◆ **Exercise requirements**
**a.** Answer these questions from the text on binary search trees:
(i) Where is a new key always inserted?
(ii) When searching, which subtree is recursed into if the key is greater than the root's key?
(iii) Without an ordering among keys, what may have to be done to search for a given key?
**b.** Print the part of the text on binary search trees from "3. If element" up to and including "the leaf node.", with no changes.

** Start Article **

Binary Search Tree


Binary Search Tree is a node-based binary tree data structure which has the following properties:

  • The left subtree of a node contains only nodes with keys lesser than the node’s key.
  • The right subtree of a node contains only nodes with keys greater than the node’s key.
  • The left and right subtree each must also be a binary search tree

The above properties of Binary Search Tree provide an ordering among keys so that the operations like search, minimum and maximum can be done fast. If there is no ordering, then we may have to compare every key to search a given key.


Searching a key
To search a given key in Binary Search Tree, we first compare it with root, if the key is present at root, we return root. If key is greater than root’s key, we recur for right subtree of root node. Otherwise we recur for left subtree.

Illustration to search 6 in below tree:
1. Start from root.
2. Compare the inserting element with root, if less than root, then recurse for left, else recurse for right.
3. If element to search is found anywhere, return true, else return false.



Insertion of a key
A new key is always inserted at leaf. We start searching a key from root till we hit a leaf node. Once a leaf node is found, the new node is added as a child of the leaf node.

** End Article **
** Start Provided data **

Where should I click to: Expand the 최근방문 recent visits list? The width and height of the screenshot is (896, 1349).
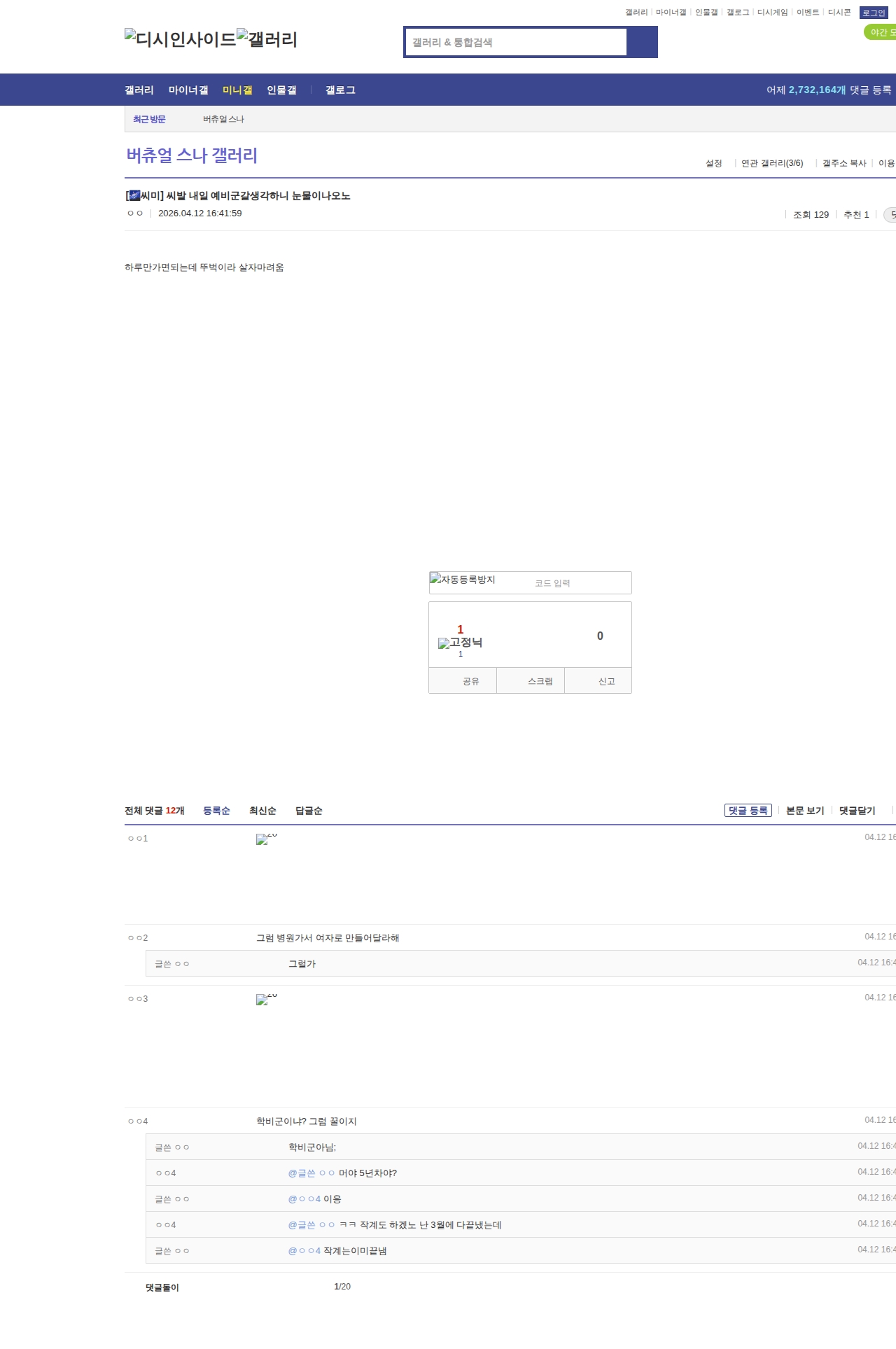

** End Provided data **
** Start Provided data **

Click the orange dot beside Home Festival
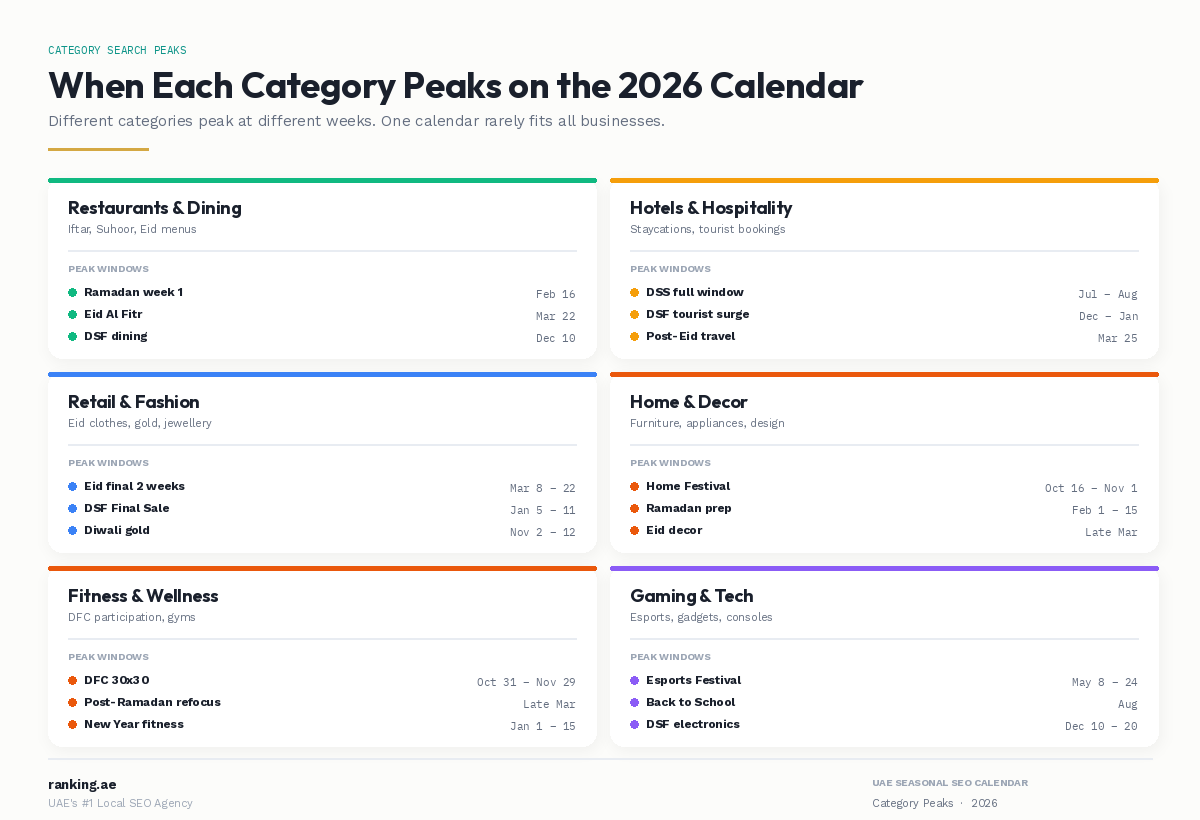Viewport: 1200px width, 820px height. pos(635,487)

** End Provided data **

◆ **Task-by-task outputs**
**a.**
(i) At a leaf.
(ii) The right subtree of the root node.
(iii) Every key may have to be compared.

**b.**
3. If element to search is found anywhere, return true, else return false.



Insertion of a key
A new key is always inserted at leaf. We start searching a key from root till we hit a leaf node. Once a leaf node is found, the new node is added as a child of the leaf node.